Potential danger: Alas, both of these scenes do not promise anything good for the relationship. Turning a small pet lover into a fan of your adored cat or the best dog in the world is an impossible task. The feeling that your dear creature is not loved will create internal resistance and irritation. No matter how much we try to control our feelings or convince ourselves that we don’t all have to love our pets.

8. Your partner checks the phone too often

He is unable to concentrate on the conversation for more than five minutes and constantly checks his phone, leaving you wondering – is he that interested in you? And will he want to meet again?

Potential danger: “It’s likely that the answers to these questions will be positive and he likes you,” says Suzanne White. – However, the first date proves to be a good indicator of the extent to which, in the future, a person will prove capable of being emotionally involved in a relationship with you at a particular point in time.”

9. You are given SO MUCH attention

When you first meet him, he shows you a lot of attention, endlessly wondering whether you are warm enough, whether you like the food. Maybe you wanted to choose a different café for the meeting? He is so focused on your feelings and reactions that you become uncomfortable.

Potential danger: Everyone likes to be treated with consideration. However, the reason for such increased care could be his extremely low self-confidence. In this case, you have to keep constantly encouraging him, saying that he’s great, you love and appreciate it, and your relationship is not threatened.

10. You feel that your views and interests do not coincide with his

He shares views on politics, religion, human nature, and relationships.
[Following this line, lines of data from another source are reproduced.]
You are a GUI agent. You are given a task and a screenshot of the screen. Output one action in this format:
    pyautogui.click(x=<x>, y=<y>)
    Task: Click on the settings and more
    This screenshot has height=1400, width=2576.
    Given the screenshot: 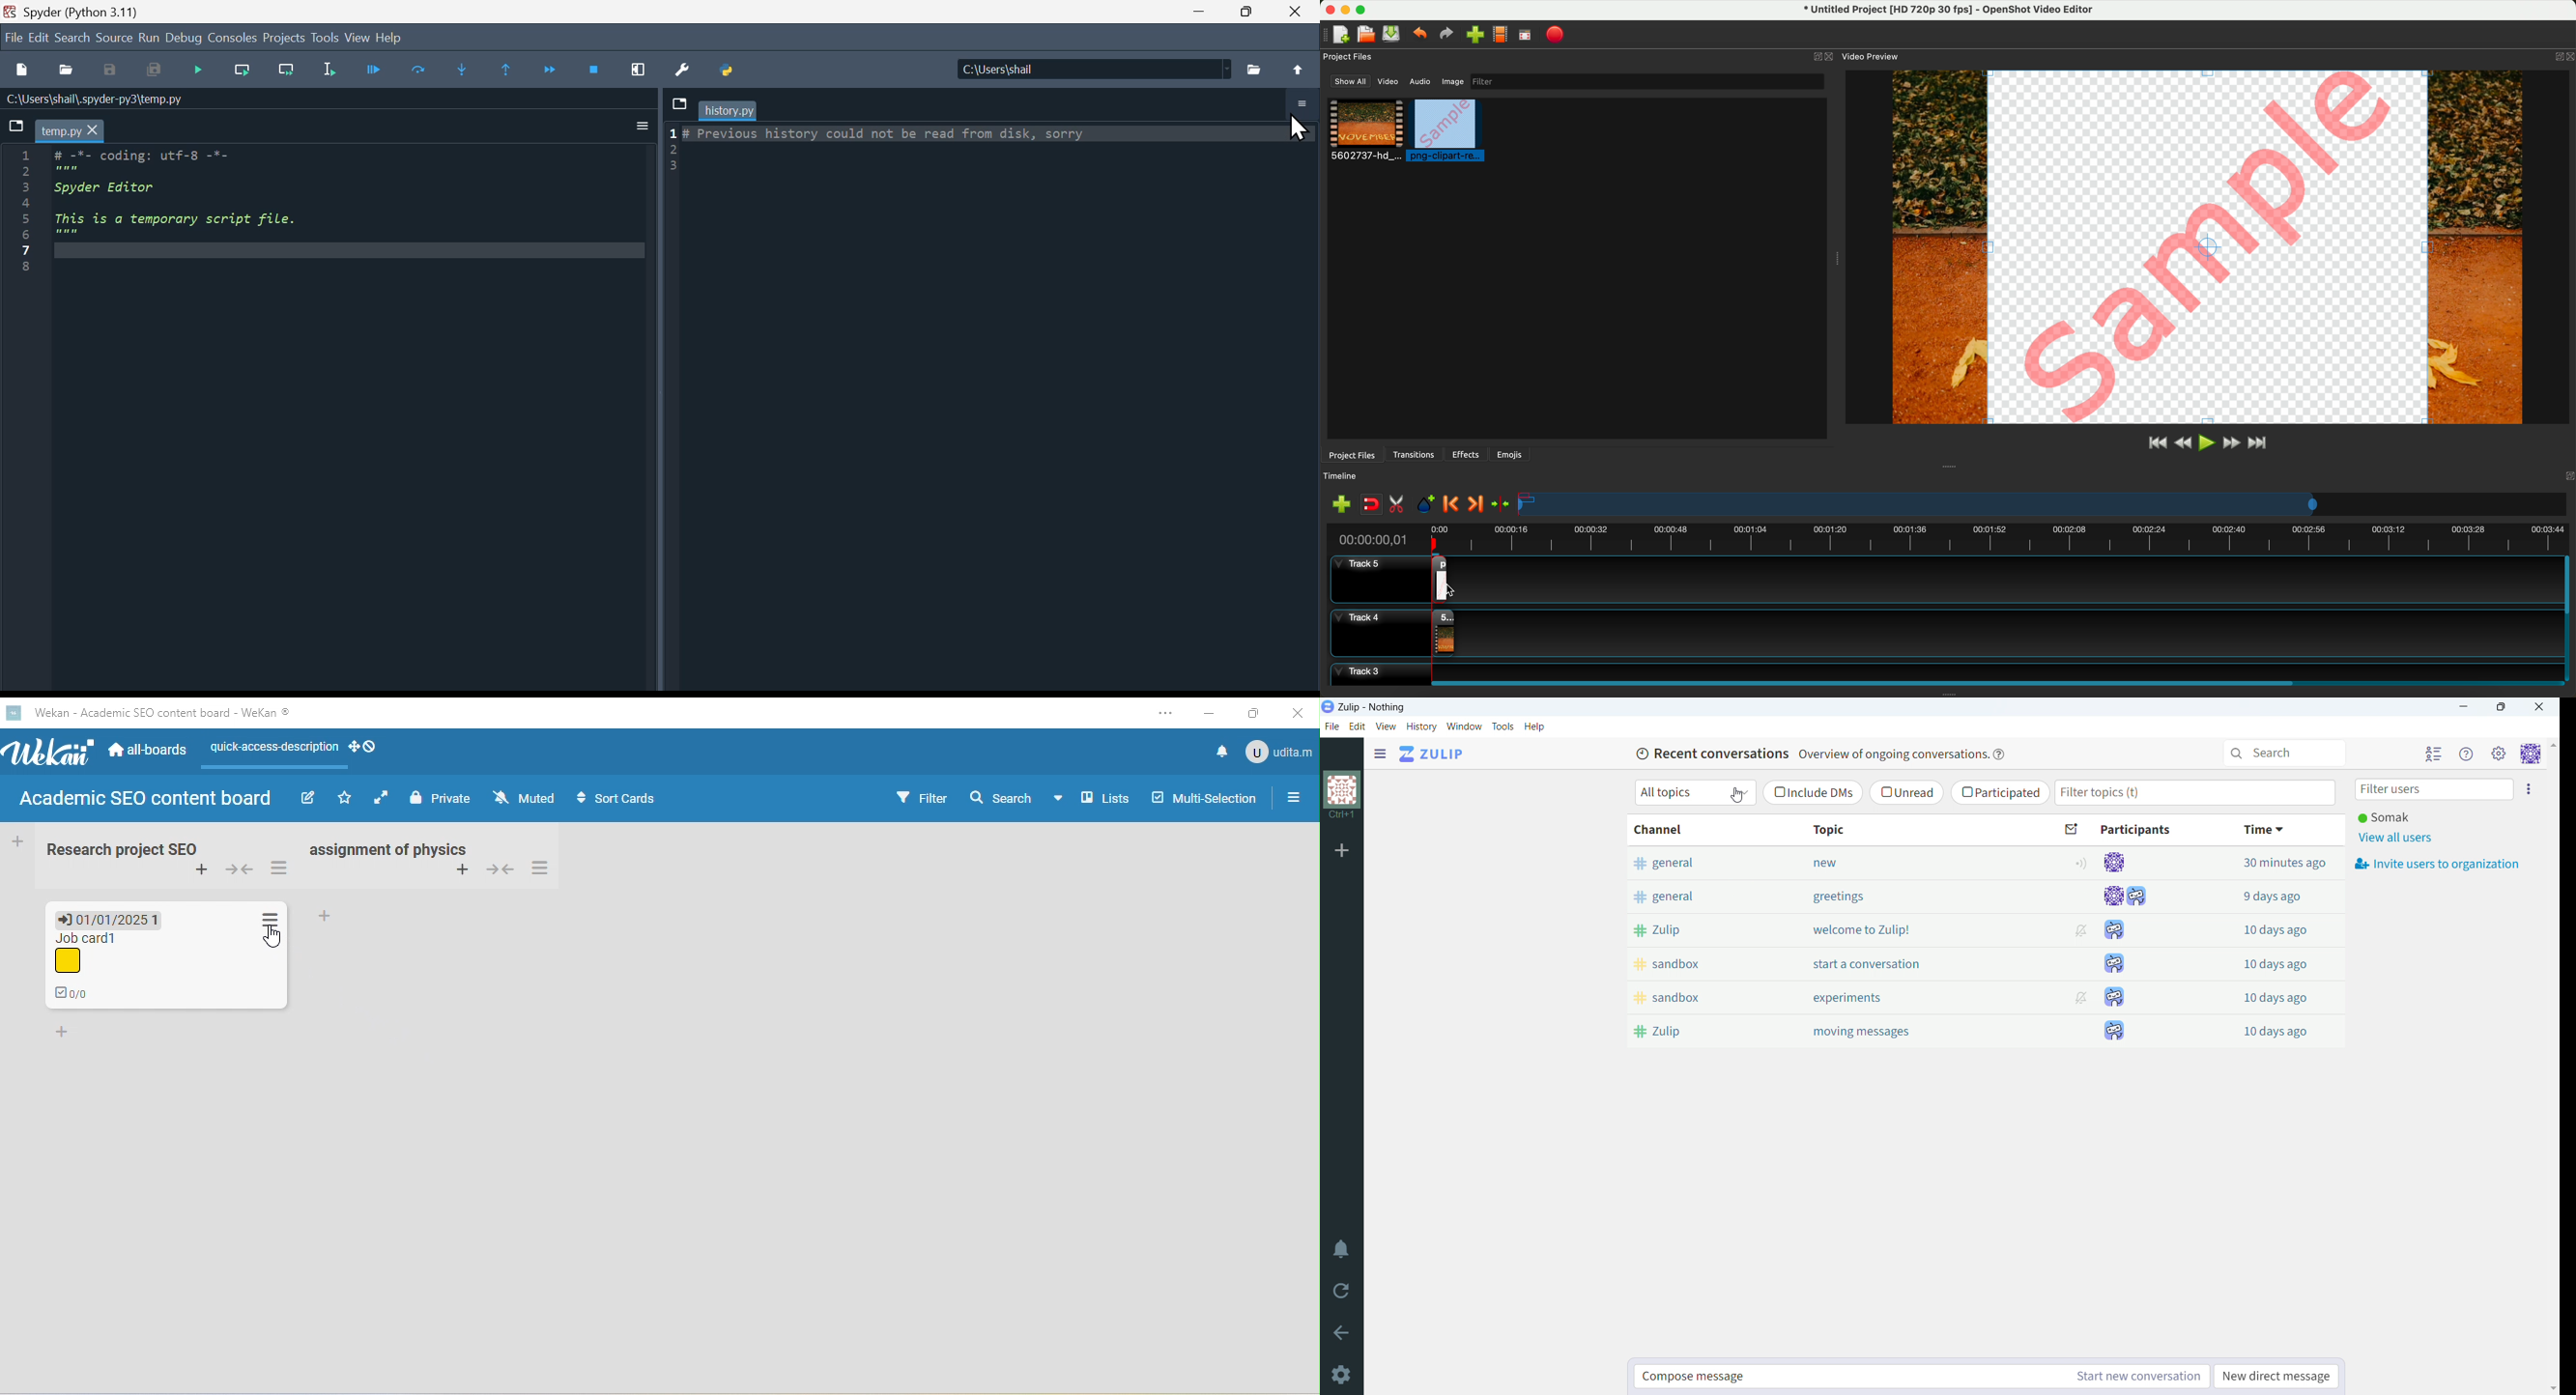 What is the action you would take?
    pyautogui.click(x=1165, y=715)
You feel that there is a fundamental difference in your views. At the same time, you like him very much.

Potential danger: The mismatch of views on some issues should not become a barrier in the relationship at all. But if it concerns ideas that are important for you, there is a great danger that over time partners will have a great desire to convert each other. As a rule, such disputes end only with growing irritation and feelings of alienation.

11. Your partner easily loses control of himself

He is driving and someone cuts him off on the road. This pisses him off, and in a restaurant he lashes out at the waiter. But he is careful and polite to you.

Potential danger: A first date is often a stressful situation. However, if what you see demonstrates his ability to handle “positive stress,” you probably don’t want to be around him in more dramatic situations that require focus and poise.